Revenez sur vos mesures aux effets récessifs, notamment en suspendant la réduction de loyer de solidarité pour les bailleurs HLM : nous avons désormais le recul nécessaire pour évaluer à quel point cette mesure affecte durement les capacités d’investissement des organismes de logements sociaux.
Mettez fin aux mécanismes de défiscalisation qui n’ont d’autre effet que de favoriser la multipropriété, et rétablissez l’APL accession pour aider à la primo-accession.

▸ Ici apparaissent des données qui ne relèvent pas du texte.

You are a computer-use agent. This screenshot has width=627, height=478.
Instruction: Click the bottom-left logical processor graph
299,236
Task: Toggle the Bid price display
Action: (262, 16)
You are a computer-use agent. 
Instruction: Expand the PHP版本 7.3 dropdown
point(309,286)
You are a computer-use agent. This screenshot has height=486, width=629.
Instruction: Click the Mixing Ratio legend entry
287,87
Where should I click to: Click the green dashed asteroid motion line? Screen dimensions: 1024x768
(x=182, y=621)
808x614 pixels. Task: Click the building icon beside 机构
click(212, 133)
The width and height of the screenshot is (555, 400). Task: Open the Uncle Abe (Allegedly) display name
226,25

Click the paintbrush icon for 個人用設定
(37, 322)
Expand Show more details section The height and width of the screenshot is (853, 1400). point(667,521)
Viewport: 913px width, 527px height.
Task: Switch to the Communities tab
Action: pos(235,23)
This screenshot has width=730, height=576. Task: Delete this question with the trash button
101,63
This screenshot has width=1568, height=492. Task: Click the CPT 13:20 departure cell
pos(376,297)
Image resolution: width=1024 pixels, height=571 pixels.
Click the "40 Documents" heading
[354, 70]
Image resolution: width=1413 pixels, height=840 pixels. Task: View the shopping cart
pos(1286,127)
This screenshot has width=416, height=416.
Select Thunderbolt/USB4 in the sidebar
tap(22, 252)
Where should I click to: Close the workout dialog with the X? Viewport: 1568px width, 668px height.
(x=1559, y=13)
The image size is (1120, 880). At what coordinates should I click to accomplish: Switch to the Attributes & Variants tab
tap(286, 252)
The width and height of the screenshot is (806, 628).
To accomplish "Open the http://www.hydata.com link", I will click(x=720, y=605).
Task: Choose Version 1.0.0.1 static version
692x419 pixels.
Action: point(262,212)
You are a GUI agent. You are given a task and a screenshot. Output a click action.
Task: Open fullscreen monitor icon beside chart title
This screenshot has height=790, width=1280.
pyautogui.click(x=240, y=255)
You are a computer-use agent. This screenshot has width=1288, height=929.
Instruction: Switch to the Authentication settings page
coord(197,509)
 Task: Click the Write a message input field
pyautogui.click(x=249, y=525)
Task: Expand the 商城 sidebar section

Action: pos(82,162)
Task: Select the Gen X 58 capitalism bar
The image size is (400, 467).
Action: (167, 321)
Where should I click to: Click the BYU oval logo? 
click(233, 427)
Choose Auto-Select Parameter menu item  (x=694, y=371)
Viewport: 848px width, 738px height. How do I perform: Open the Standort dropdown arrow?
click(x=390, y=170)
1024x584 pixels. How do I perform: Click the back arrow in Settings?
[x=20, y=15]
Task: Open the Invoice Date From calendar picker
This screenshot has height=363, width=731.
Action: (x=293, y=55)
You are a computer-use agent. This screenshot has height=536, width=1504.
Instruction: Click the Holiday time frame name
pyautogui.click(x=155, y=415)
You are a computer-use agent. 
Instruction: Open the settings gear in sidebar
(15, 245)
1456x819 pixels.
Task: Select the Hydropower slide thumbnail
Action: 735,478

Revenez aussi sur les mesures les plus destructrices de la loi ELAN : les accrocs à la loi pour la solidarité et le renouvellement urbain – SRU –, dont nous venons de célébrer les vingt ans ; la vente forcée de HLM ; la précarisation des baux.
Sortez du champ d’application de la réforme des APL, entrée en vigueur ce 1er janvier, les bénéficiaires qui en subissent des effets négatifs, à commencer par les jeunes actifs.
Amplifiez le plan « logement d’abord » et encouragez les maires bâtisseurs. À Gennevilliers, dans ma circonscription des Hauts-de-Seine, votre politique a eu pour effet de faire passer les délais d’attente pour un logement de quatre à six ans, en moyenne.
Inspirez-vous de notre proposition de loi visant à éradiquer l’habitat insalubre. Celle-ci prévoit un plan d’éradication en dix ans, financée grâce au rétablissement d’une taxe minime sur les loyers.
Il s’agit là d’un sujet majeur et d’une urgence absolue car, à bien des égards, des vies sont en jeu. Dans la circonscription de mon collègue Stéphane Peu, à Saint-Denis, pas moins de vingt-cinq personnes sont mortes en douze ans en raison d’incendies ou d’effondrements d’immeubles, sans compter les centaines d’enfants et d’adultes qui souffrent de problèmes de santé – saturnisme, maladies respiratoires ou de peau, troubles du comportement alimentaire – liés à leurs conditions de vie.
Le droit au logement n’est ni un slogan ni une marchandise, il s’agit d’un droit fondamental et d’un bien de première nécessité. Il y a quelques années, à une époque finalement pas si lointaine, le Président de la République, alors candidat, parlait de révolution. Franchement, nous ne vous en demandons pas tant !
Cependant, alors que notre pays compte 300 000 personnes sans domicile et qu’il traverse une crise dont nous mesurons encore mal l’onde de choc – certains parlent d’une bombe à retardement –, nous vous demandons d’au moins réinterroger votre politique du logement et même, à bien des égards, de la réinventer. (Applaudissements sur les bancs du groupe GDR.)